Warga Lombok Utara juga mengancam akan melaporkan tersangka pembunuhan Vaniradya, Radiet Adiansyah, terkait pencemaran nama baik. Dari Labuan Bajo, kabar duka datang ketika seorang balita tewas terlindas mobil travel.

Berikut rangkuman berita terpopuler sepekan dari NTB dan NTT yang dirangkum detikBali dalam rubrik Nusra Sepekan:

Rekonstruksi Pembunuhan Mahasiswi Unram

Tatapan Radiet Adiansyah kosong saat memperagakan sejumlah adegan dalam rekonstruksi kasus pembunuhan mahasiswi Unram, Ni Made Vaniradya. Rekonstruksi digelar di Pantai Nipah, Desa Malaka, Kecamatan Pemenang, Lombok Utara, Kamis (25/9/2025). Adegan pertama dimulai dari area parkir Pantai Nipah 2, tempat Radiet dan korban memarkir motor saat kejadian.

Pantauan detikBali, rekonstruksi dilakukan terbuka dan disaksikan puluhan warga. Sejumlah warga yang berbondong-bondong mendatangi lokasi bahkan berteriak menyebut Radiet sebagai pembunuh. "Wuuu. Itu dia. Pembunuh, pembunuh," teriak sejumlah warga yang didominasi emak-emak.

Rekonstruksi ini menghadirkan dua versi kronologi. Pertama, alibi tersangka Radiet yang mengaku menjadi korban pembegalan bersama Vaniradya. Kedua, versi penyidik Polres Lombok Utara yang menilai skenario begal hanya karangan tersangka. Kepala Satuan Reskrim Polres Lombok Utara, AKP Punguan Hutahean, mengatakan perbedaan dua versi itu cukup jauh. "Kami melaksanakan itu karena berbeda jauh. Jadi, ada perbedaan yang cukup signifikan (alibi tersangka dengan versi penyidik)," ujarnya.

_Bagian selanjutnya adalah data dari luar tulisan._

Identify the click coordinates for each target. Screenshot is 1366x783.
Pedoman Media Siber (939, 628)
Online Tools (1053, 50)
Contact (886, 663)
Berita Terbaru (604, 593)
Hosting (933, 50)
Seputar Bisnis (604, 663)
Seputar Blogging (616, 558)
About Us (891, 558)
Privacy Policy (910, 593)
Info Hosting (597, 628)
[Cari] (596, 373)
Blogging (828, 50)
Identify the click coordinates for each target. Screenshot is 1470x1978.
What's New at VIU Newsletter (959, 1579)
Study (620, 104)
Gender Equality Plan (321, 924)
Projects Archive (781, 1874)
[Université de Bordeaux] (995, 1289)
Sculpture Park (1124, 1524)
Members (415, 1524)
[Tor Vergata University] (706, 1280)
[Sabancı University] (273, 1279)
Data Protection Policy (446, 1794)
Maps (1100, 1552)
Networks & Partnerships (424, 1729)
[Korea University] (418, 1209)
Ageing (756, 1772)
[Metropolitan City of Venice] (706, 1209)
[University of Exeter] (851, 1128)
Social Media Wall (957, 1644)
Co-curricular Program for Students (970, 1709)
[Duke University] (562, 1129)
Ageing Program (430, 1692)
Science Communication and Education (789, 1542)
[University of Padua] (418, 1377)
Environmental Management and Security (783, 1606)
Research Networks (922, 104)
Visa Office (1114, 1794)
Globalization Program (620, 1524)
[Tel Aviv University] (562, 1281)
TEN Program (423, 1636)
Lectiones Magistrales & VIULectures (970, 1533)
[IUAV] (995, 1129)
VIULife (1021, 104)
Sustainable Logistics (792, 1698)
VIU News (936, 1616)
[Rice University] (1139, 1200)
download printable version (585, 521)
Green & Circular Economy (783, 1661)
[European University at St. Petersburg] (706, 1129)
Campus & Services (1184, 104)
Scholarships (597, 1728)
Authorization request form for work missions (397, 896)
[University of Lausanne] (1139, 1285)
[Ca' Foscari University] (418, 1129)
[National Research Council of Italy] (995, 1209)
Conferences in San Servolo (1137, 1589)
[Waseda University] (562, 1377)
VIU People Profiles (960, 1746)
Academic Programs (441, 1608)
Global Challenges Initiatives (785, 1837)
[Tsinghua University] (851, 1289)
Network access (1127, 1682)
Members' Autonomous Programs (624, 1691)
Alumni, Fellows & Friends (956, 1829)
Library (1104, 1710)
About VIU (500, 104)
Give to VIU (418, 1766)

Dalam versinya, Radiet mengaku saat kejadian didatangi dua orang yang membawa bambu, kemudian mencoba membegalnya bersama korban. Ia menyebut sempat dipukul hingga tak sadarkan diri di dekat Vaniradya. Namun, Radiet tidak bisa menjelaskan kenapa posisinya berpindah saat ditemukan, dengan alasan dirinya pingsan.

Sementara itu, rekonstruksi versi penyidik digelar tertutup. Polisi menghadirkan tim Inafis dan dokter forensik untuk menjelaskan asal luka yang diterima Radiet. "Cukup banyak (adegan versi penyidik). Itu tertutup karena ada adegan kekerasan, asusila," jelas Punguan.

Tersangka Radiet menolak memperagakan adegan pembunuhan berdasarkan fakta penyidik, sehingga polisi menggunakan pemeran pengganti. "Tadi saat dilaksanakan rekonstruksi (tertutup), kami menggunakan pemeran pengganti karena tersangka tidak berkenan melaksanakan rekonstruksi dari fakta penyidikan," kata Punguan.

Ia menambahkan, tidak ada fakta baru dalam rekonstruksi ini. "Intinya kami hanya meyakinkan jaksa. Kalau fakta, sudah matang di kami," tegasnya.

Sebelumnya, Radiet menyebut Vaniradya tewas di Pantai Nipah pada 28 Agustus lalu karena menjadi korban begal. Namun, polisi menilai skenario itu hanyalah karangan tersangka untuk menutupi perbuatannya. Polisi menemukan DNA Radiet pada sejumlah barang bukti, termasuk sebilah bambu, lima batu, pakaian, serta bercak darah. Analisis Puslabfor Mabes Polri menyimpulkan Radiet nekat membunuh Vaniradya karena ajakan berhubungan intim ditolak. "Dia (Radiet) sempat merangkul menggunakan tangan kanan, mencium pipi. Jadi, kami menganalogikan ada upaya melakukan hubungan intim tapi dilakukan penolakan (oleh korban)," jelas Punguan.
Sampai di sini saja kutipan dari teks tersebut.